Entries –
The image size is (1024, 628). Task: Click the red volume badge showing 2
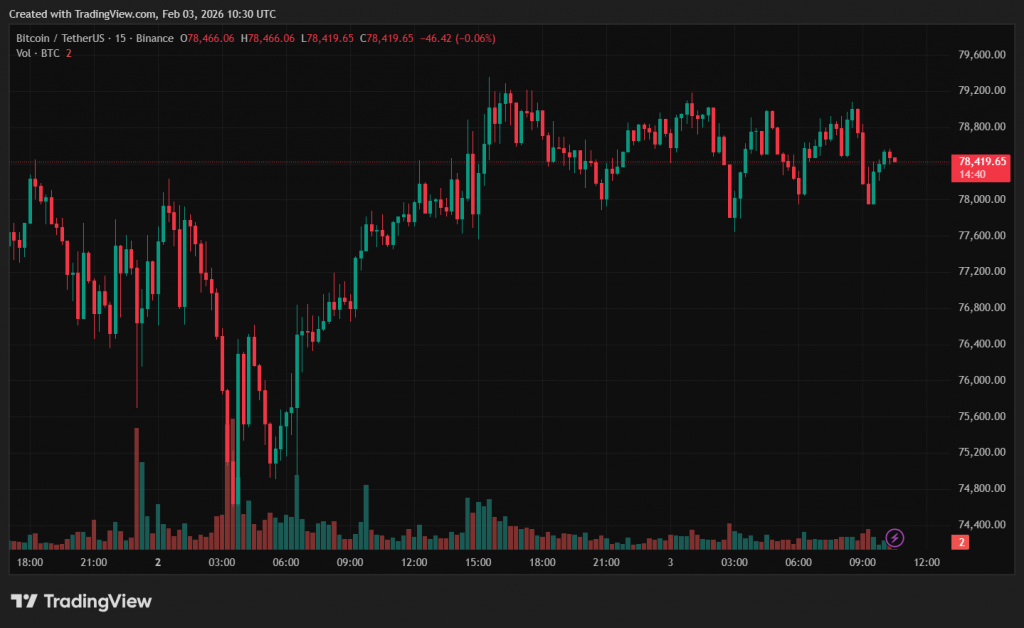point(960,542)
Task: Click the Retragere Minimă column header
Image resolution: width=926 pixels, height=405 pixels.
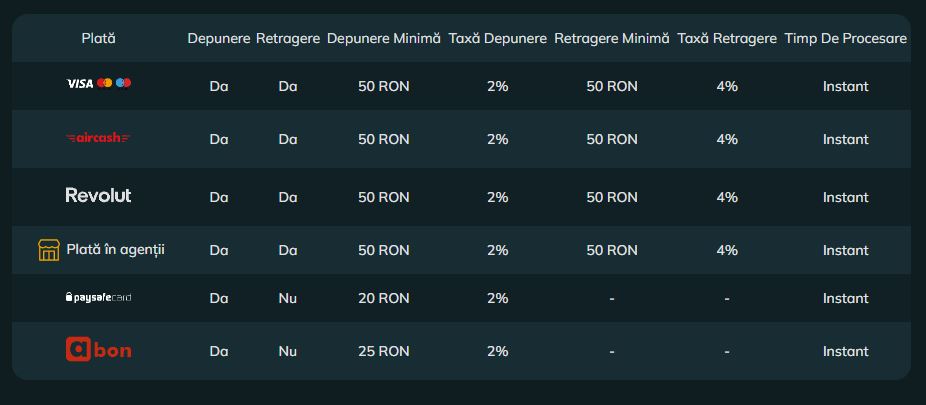Action: pos(611,38)
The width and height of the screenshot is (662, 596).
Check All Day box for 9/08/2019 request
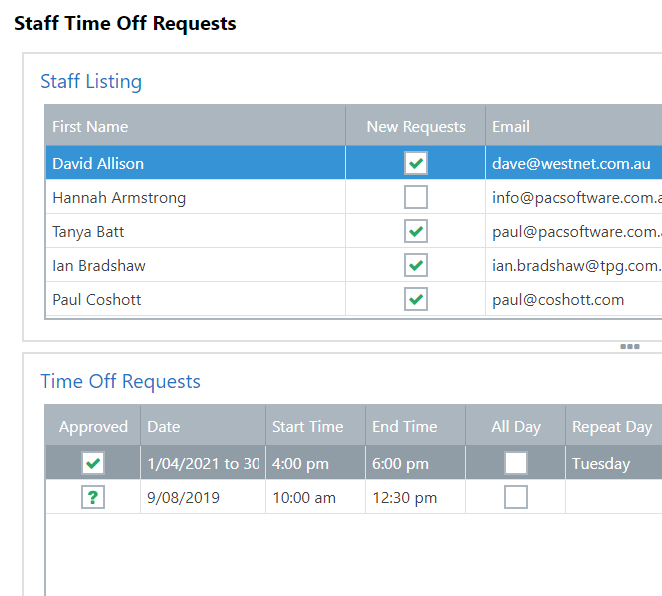click(x=516, y=497)
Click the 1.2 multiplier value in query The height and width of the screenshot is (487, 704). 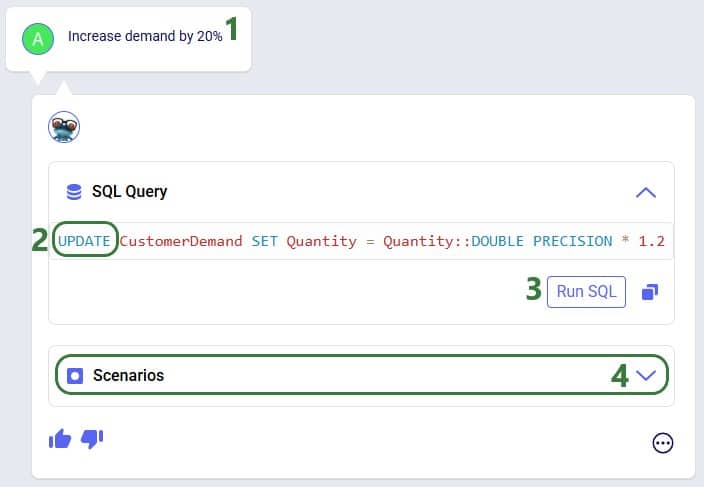651,241
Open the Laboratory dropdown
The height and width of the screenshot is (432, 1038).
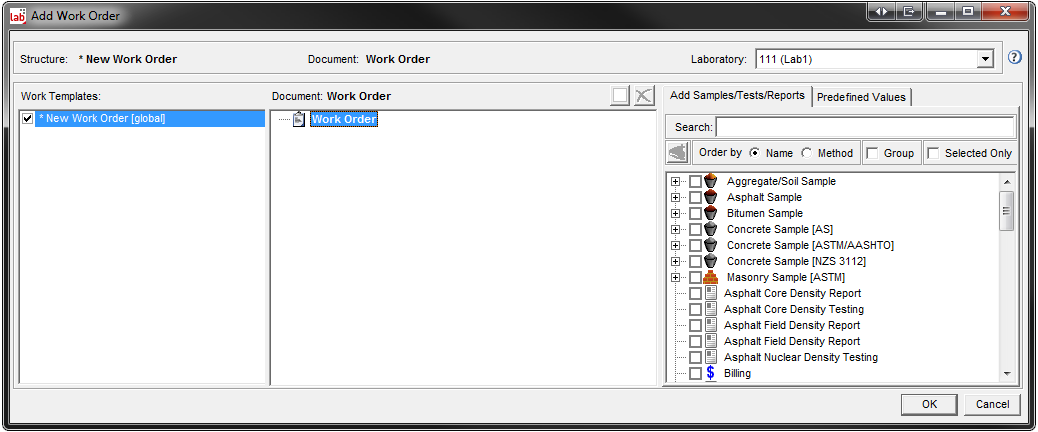986,59
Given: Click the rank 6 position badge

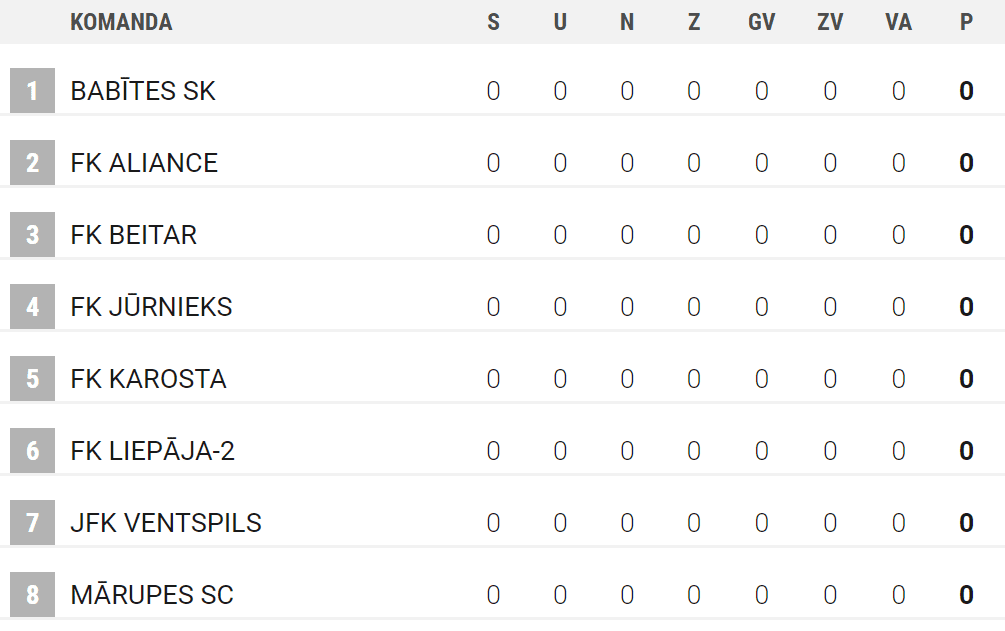Looking at the screenshot, I should coord(32,451).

Aim – Write out the records word for word, from the start of the records up to and including the line that contains "Action: pos(611,38)". Leave the pictures out of your answer.

Full solution –
The image size is (1024, 628). Task: Click the red volume badge showing 2
point(960,542)
Task: Click the Retragere Minimă column header
Image resolution: width=926 pixels, height=405 pixels.
Action: pos(611,38)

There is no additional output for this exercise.